*The input*
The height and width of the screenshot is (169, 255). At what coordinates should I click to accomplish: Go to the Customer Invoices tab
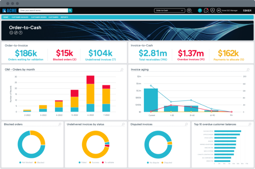coord(20,17)
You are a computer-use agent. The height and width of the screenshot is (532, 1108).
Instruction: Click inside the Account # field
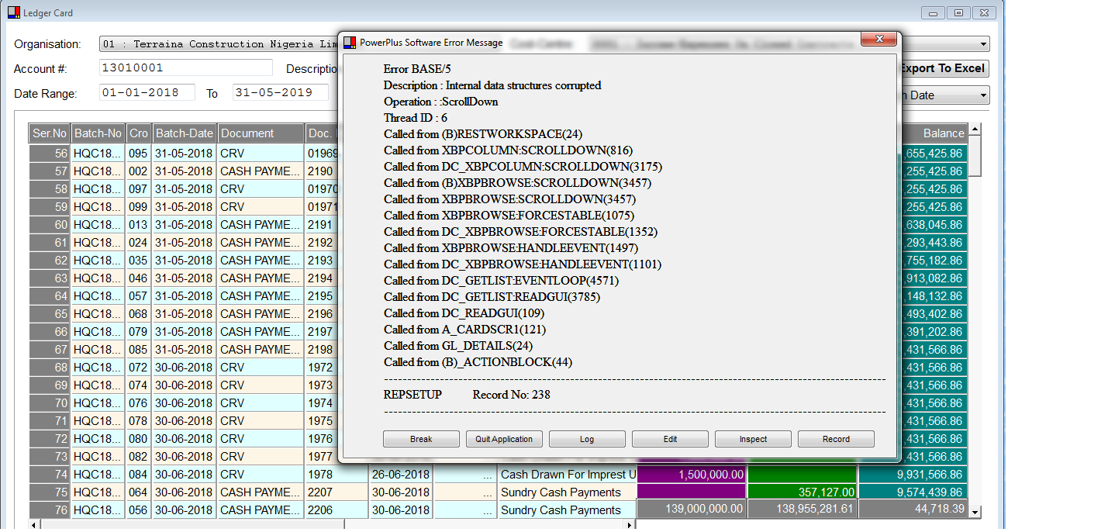tap(186, 68)
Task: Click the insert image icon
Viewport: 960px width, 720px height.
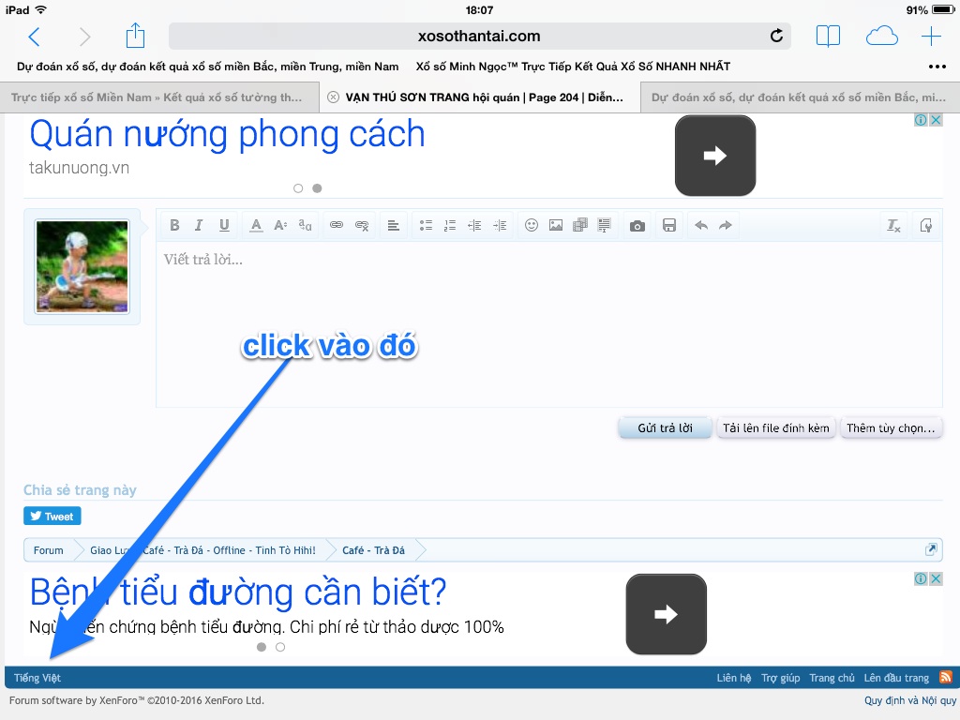Action: click(x=556, y=225)
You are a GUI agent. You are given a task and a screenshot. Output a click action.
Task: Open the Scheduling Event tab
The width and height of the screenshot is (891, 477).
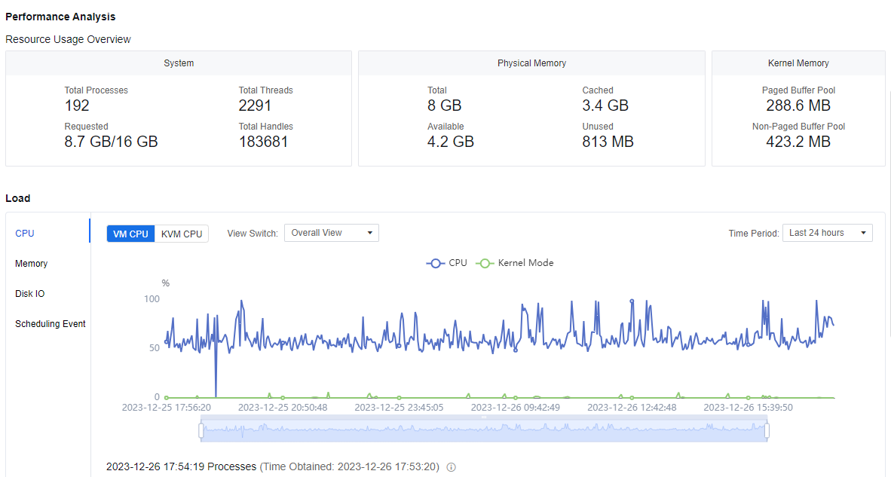click(x=51, y=324)
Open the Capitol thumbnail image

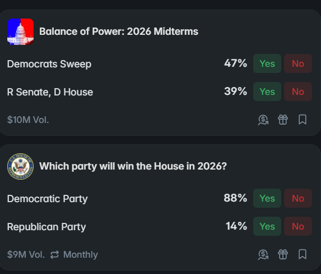(21, 31)
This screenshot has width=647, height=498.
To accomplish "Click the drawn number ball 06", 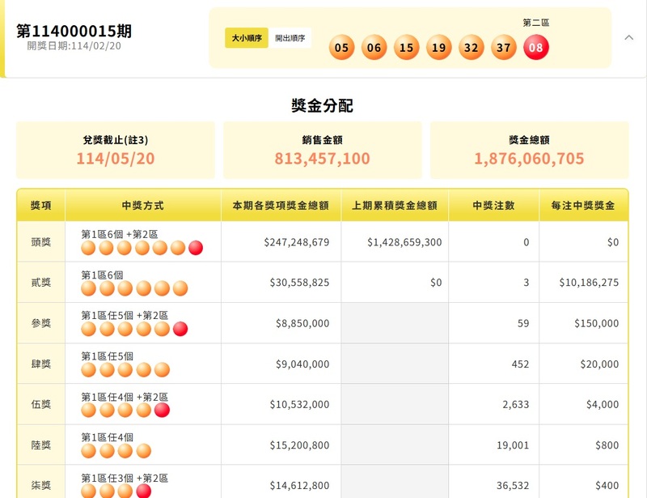I will point(373,47).
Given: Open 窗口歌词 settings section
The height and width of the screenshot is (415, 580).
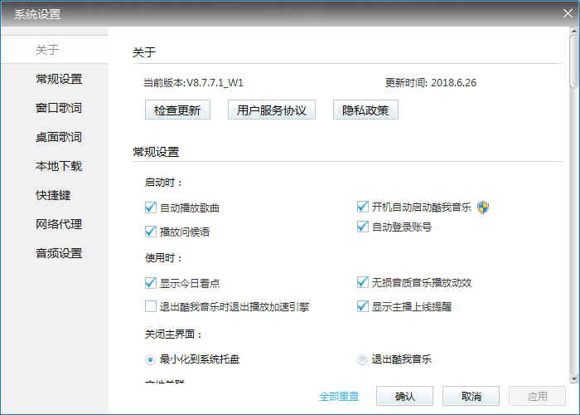Looking at the screenshot, I should pyautogui.click(x=59, y=108).
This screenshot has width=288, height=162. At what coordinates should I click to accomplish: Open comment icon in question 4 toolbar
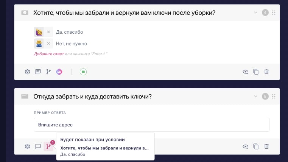coord(38,72)
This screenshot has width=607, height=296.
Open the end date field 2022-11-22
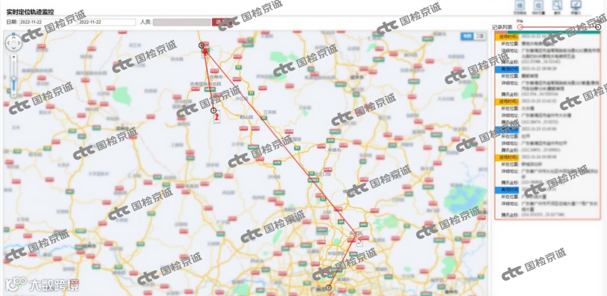107,22
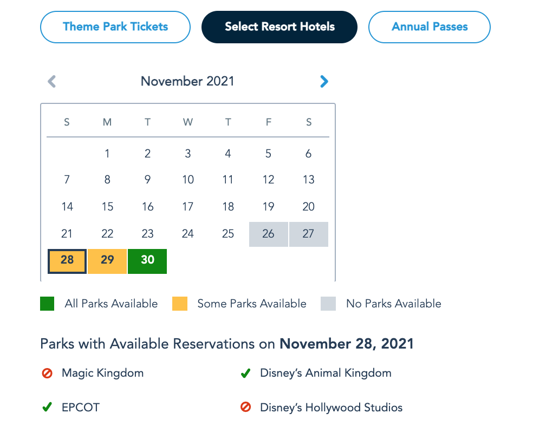Select the Select Resort Hotels tab
Viewport: 533px width, 433px height.
280,27
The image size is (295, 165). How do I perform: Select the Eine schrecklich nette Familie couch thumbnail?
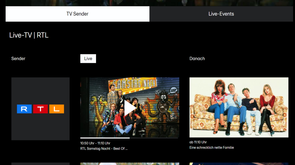point(239,107)
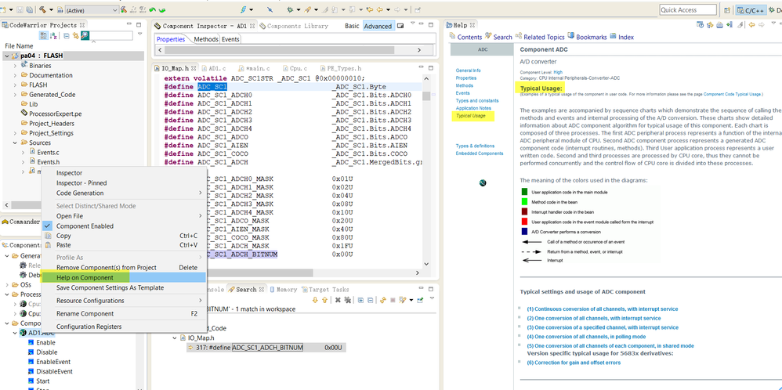Viewport: 782px width, 390px height.
Task: Click the Quick Access search field
Action: (689, 10)
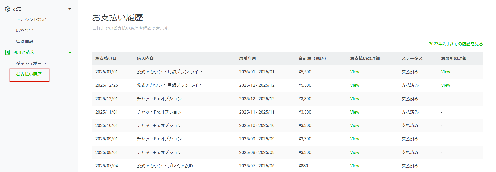Open アカウント設定 in sidebar
The height and width of the screenshot is (172, 496).
(x=31, y=20)
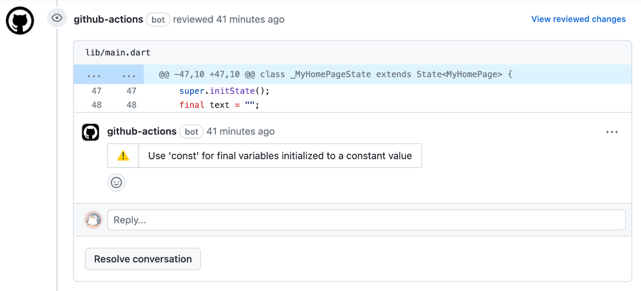
Task: Expand hidden lines above left gutter
Action: click(94, 75)
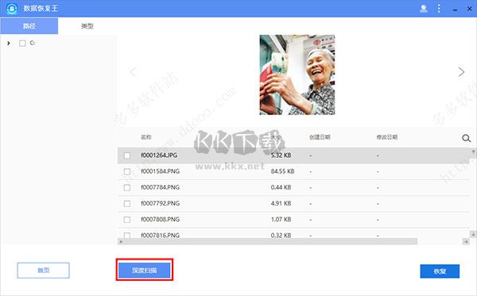Tick the checkbox for f0001264.JPG
477x296 pixels.
pos(127,156)
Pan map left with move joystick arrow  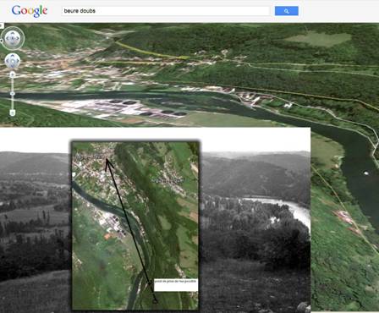(x=8, y=61)
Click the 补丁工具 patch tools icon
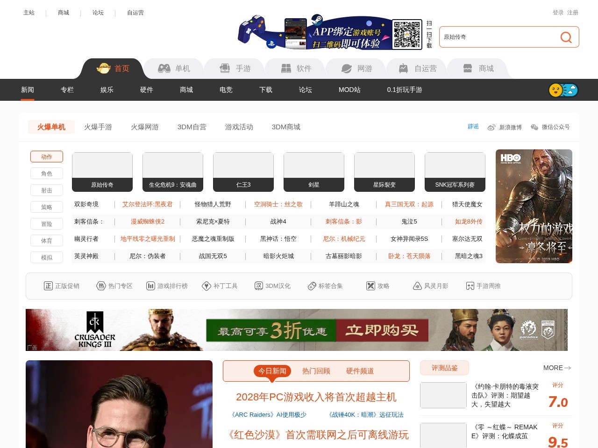This screenshot has width=598, height=448. [x=206, y=286]
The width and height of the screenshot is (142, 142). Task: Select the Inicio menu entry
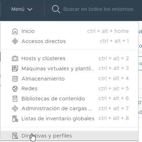pos(69,31)
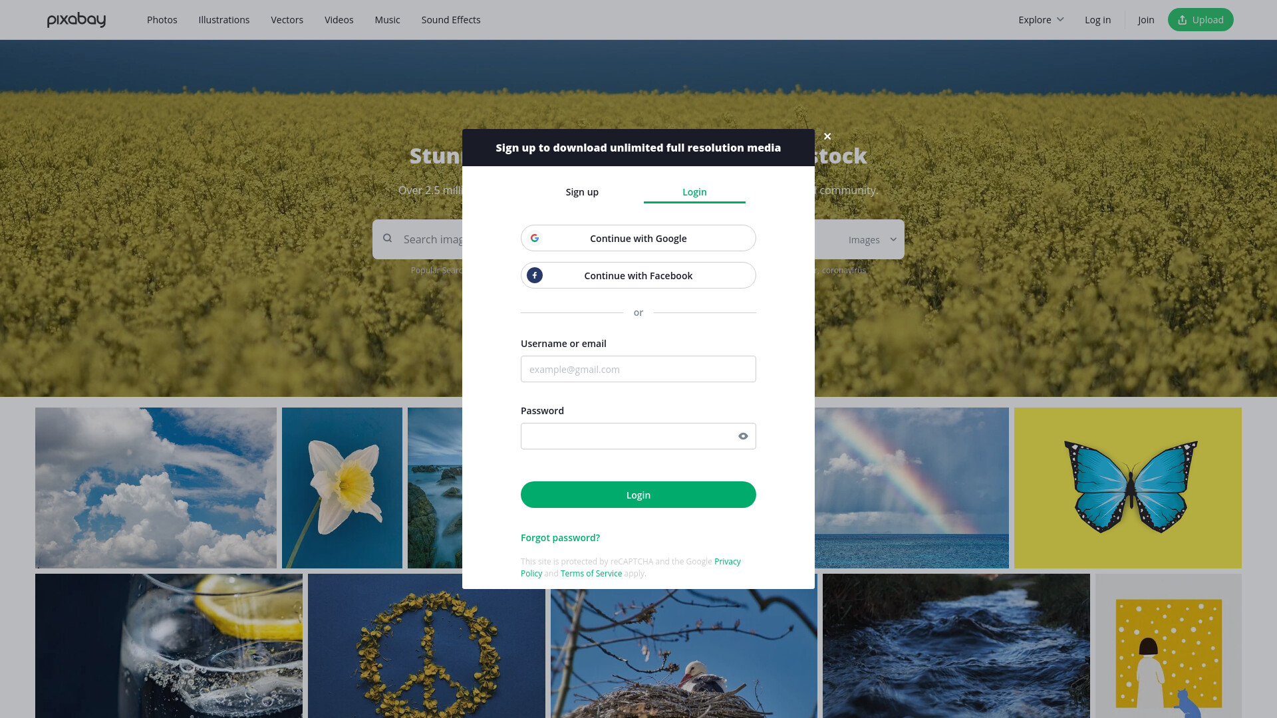Close the sign up dialog
1277x718 pixels.
(x=827, y=136)
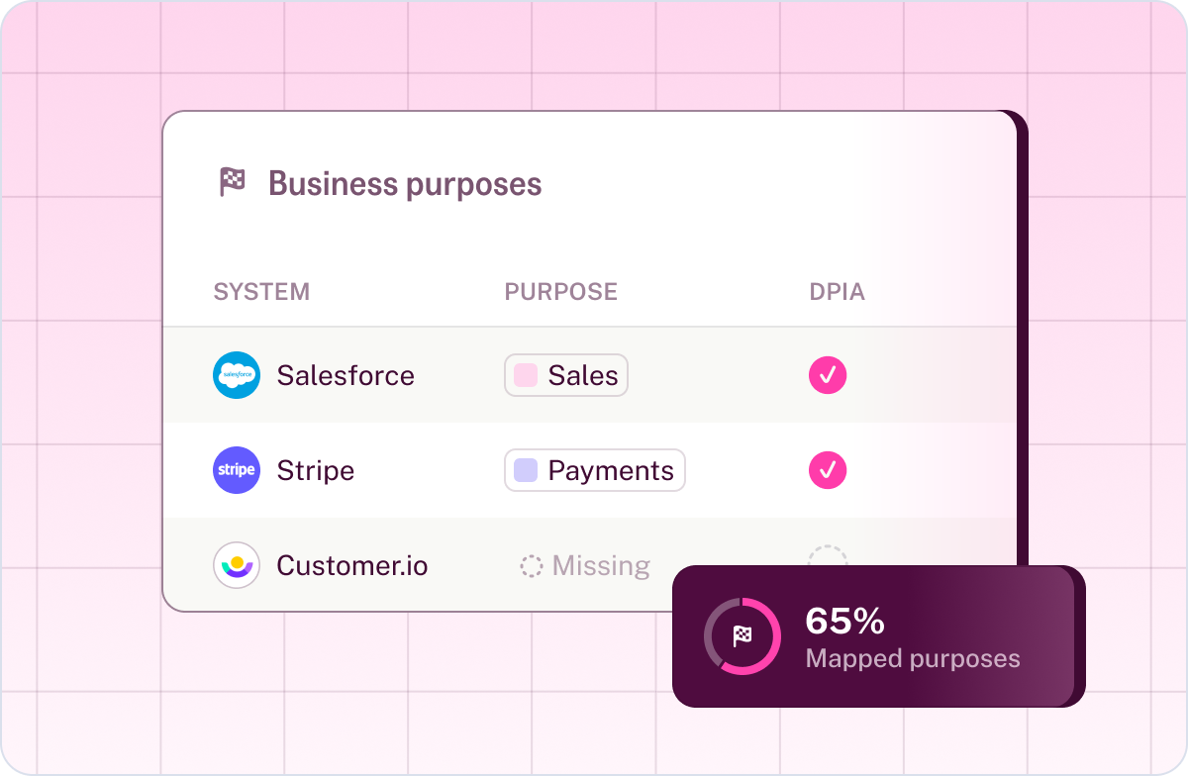1188x776 pixels.
Task: Click the Salesforce cloud logo
Action: coord(237,375)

*Exercise*
For every line above that includes the string "agent", copy the line.

*Task output*
You are a computer-use agent. The height and width of the screenshot is (532, 1108).
You are a GUI agent. You are given a task and a screenshot. Output a click action.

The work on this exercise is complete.